## Compiti da svolgere
- 1) Per favore, trascrivi fedelmente dal testo sul raviggiolo il passo da "La sua produzione" a "foglie di fico.".
- 2) Stabilisci se ciascuna affermazione concorda con il testo sul raviggiolo: (a) il raviggiolo si produce tutto l'anno; (b) il raviggiolo non ha crosta; (c) la salatura avviene in salamoia. Rispondi sì o no e cita le parole del testo che lo decidono.

Il raviggiolo è un formaggio tipico dell’Appennino tosco-romagnolo, che si ottiene attraverso la lavorazione del latte intero, vaccino o (ma solo in casi specifici) ovocaprino.
La sua produzione è antichissima: un documento ne accerta la presenza tra i doni che i romagnoli portarono a Papa Leone X nel 1515. Come da tradizione, erano avvolti in foglie di fico.
Nelle sue varianti territoriali è ulteriormente definito come ravigiolo, ravaggiolo o raveggiolo.
Nella preparazione del raviggiolo è importante iniziare da una materia prima di altissima qualità. Al latte vaccino crudo, una volta raggiunta la temperatura di coagulazione, viene aggiunto il caglio. La cagliata non va rotta e la massa coagulata va rovesciata direttamente su grosse foglie di cavolo (o verdure analoghe).
La salatura si effettua a secco, prima su uno e poi sull’altro lato per 2 giorni. La maturazione è estremamente breve, e dura all’incirca una notte. Non vi è stagionatura, in quanto il raviggiolo va consumato freschissimo, in purezza, entro massimo 3-4 giorni dalla lavorazione.
Il prodotto finito ha una forma tipicamente indefinita, vagamente rotonda, adagiata su sé stessa. La crosta è chiaramente assente, mancando qualsiasi forma di stagionatura. La pasta è morbida e tenerissima, di colore bianco latte. Il sapore è gradevolmente dolce e delicato.
Tra i comuni emiliani che rientrano nell’area di produzione, e che fanno parte dell’Appennino Tosco-Romagnolo, troviamo Tredozio, Modigliana, Portico di Romagna, San Benedetto in Alpe, nonché Sogliano sul Rubicone (FO). Nelle Marche la produzione è concentrata nella provincia di Pesaro e Urbino, in particolare nelle 4 Comunità Montane del Montefeltro, del Catria e Nerone, del Catria e Cesano e dell’Alto e Medio Metauro.
Proprio la produzione, per le specifiche caratteristiche che richiede, avviene soltanto nella stagione fredda, circa da ottobre ad aprile.
Riccardo Di Corato afferma che questo formaggio, nei secoli scorsi, era considerato una prelibatezza, specialmente quello fatto con il latte di capra.
Esso non mancava mai nelle tavole imbandite e nei banchetti. La testimonianza della sua notorietà ci è data anche dal proverbio “chi non è Marzolino sarà Raviggiolo” per indicare la fatalità del destino.

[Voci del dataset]
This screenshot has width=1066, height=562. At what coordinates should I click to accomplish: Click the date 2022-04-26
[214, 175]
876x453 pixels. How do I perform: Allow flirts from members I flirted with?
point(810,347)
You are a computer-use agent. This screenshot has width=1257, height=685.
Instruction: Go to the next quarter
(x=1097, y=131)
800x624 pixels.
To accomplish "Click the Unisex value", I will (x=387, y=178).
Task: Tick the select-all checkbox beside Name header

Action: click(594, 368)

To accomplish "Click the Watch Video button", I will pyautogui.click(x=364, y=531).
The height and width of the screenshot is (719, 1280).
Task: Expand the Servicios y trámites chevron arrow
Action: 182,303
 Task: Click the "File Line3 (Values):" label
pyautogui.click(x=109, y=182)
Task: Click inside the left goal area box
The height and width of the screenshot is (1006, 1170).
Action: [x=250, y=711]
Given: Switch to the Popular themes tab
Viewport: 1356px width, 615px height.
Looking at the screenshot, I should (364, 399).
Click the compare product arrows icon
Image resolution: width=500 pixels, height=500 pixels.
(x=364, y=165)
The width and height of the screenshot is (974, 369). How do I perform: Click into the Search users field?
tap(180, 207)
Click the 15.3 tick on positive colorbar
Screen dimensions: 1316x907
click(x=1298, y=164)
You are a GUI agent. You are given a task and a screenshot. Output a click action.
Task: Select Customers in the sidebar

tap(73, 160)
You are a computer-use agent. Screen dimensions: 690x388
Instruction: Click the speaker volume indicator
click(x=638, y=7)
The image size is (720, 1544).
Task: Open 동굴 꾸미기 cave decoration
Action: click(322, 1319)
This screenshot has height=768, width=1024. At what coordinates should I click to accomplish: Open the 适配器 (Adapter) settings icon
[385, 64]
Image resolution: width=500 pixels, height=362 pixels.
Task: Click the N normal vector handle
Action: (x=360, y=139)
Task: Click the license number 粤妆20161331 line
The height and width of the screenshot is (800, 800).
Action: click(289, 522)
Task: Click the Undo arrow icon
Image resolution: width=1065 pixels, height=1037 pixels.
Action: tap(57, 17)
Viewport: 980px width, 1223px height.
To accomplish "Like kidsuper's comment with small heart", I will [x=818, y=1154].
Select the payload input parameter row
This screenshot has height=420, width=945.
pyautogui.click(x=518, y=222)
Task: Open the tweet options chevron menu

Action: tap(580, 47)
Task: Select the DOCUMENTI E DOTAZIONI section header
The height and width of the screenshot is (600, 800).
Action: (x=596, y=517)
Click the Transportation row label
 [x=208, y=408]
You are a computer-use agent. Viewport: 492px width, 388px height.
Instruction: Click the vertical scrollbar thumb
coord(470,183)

## Risposte
- 1)
La sua produzione è antichissima: un documento ne accerta la presenza tra i doni che i romagnoli portarono a Papa Leone X nel 1515. Come da tradizione, erano avvolti in foglie di fico.

- 2)
(a) No: "avviene soltanto nella stagione fredda, circa da ottobre ad aprile"
(b) Sì: "La crosta è chiaramente assente"
(c) No: "La salatura si effettua a secco"